§ Written task:
Please convert every line of the rows below into a JSON list of strings, one string per line, leaving out the blank lines.

==*==

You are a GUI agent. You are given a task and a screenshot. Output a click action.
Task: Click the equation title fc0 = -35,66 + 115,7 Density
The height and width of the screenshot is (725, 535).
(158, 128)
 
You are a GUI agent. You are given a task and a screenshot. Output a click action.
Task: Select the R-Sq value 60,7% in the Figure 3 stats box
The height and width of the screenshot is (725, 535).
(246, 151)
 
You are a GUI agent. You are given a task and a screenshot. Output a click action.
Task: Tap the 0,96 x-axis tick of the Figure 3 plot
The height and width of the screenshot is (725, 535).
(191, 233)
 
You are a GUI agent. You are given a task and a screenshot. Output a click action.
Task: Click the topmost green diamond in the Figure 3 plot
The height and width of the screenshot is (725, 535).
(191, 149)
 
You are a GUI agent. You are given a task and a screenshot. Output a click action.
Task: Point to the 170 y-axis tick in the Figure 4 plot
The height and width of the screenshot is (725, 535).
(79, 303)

==*==

§ Expected output:
[
  "You are a GUI agent. You are given a task and a screenshot. Output a click action.",
  "Task: Click the equation title fc0 = -35,66 + 115,7 Density",
  "The height and width of the screenshot is (725, 535).",
  "(158, 128)",
  "You are a GUI agent. You are given a task and a screenshot. Output a click action.",
  "Task: Select the R-Sq value 60,7% in the Figure 3 stats box",
  "The height and width of the screenshot is (725, 535).",
  "(246, 151)",
  "You are a GUI agent. You are given a task and a screenshot. Output a click action.",
  "Task: Tap the 0,96 x-axis tick of the Figure 3 plot",
  "The height and width of the screenshot is (725, 535).",
  "(191, 233)",
  "You are a GUI agent. You are given a task and a screenshot. Output a click action.",
  "Task: Click the topmost green diamond in the Figure 3 plot",
  "The height and width of the screenshot is (725, 535).",
  "(191, 149)",
  "You are a GUI agent. You are given a task and a screenshot. Output a click action.",
  "Task: Point to the 170 y-axis tick in the Figure 4 plot",
  "The height and width of the screenshot is (725, 535).",
  "(79, 303)"
]